Setting up Qt with Visual Studio integration for use with VC 2005 can be a challenging task because you will need to build the add-in yourself.  Luckily this guide steps you through the process and makes it easy.  This method has been shown to work on Windows XP.  Once you have finished building and installing QT you should be able to compile the Qt example also included in PccPluginExamples.

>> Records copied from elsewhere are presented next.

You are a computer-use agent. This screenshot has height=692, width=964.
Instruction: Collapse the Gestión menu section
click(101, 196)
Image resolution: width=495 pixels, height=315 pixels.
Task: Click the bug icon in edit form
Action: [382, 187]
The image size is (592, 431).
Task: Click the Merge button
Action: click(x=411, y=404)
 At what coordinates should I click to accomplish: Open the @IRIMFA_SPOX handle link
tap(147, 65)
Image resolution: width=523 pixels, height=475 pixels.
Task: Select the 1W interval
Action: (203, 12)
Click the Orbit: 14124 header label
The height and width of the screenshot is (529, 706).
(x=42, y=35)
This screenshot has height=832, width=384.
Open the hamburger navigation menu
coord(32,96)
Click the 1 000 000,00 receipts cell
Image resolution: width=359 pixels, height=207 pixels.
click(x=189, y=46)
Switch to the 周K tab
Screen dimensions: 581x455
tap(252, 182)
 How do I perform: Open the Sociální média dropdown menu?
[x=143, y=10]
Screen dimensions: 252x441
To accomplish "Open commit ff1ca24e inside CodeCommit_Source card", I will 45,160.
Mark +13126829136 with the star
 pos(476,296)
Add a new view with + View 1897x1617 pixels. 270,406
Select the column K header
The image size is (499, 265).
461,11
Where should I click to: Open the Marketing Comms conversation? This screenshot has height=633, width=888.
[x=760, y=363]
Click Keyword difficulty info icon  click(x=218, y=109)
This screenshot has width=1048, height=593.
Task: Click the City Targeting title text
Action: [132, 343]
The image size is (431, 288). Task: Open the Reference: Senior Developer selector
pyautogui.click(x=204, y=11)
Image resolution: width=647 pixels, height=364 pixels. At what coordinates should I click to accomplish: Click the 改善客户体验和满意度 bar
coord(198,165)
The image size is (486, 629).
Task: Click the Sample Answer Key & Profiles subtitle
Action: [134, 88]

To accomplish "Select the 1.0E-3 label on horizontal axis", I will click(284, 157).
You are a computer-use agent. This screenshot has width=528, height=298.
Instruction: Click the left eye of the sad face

Alternatively, Cloud Cap has gone through the process of building qt for VC 2005 and has made the result available.  Go to http://www.cloudcaptech.com/download/Custom%20Plugin%20Tools/ and download the zip file.  Included is a read-me file with directions on how to install the software.  You will first need to install QT.  The link provided in the didn’t work for me, but I found the file at http://ftp3.ie.freebsd.org/pub/trolltech/pub/qt/source/qt-win-opensource-4.5.2-mingw.exe .  Then run the executable included in the zip file.  Finally go to http://qt.nokia.com/downloads/visual-studio-add-in and install the Visual Studio Add-in.  Finally, you will want to edit your environment variables.  Make sure that you close any open instances of visual studio before starting this process.

  • Edit environment variable to add:  QTDIR = c:qt4.5.2
  • Edit the PATH environment variable to add:  %QTDIR%bin.  This variable will likely contain other values so remember that to separate your value with a “;”.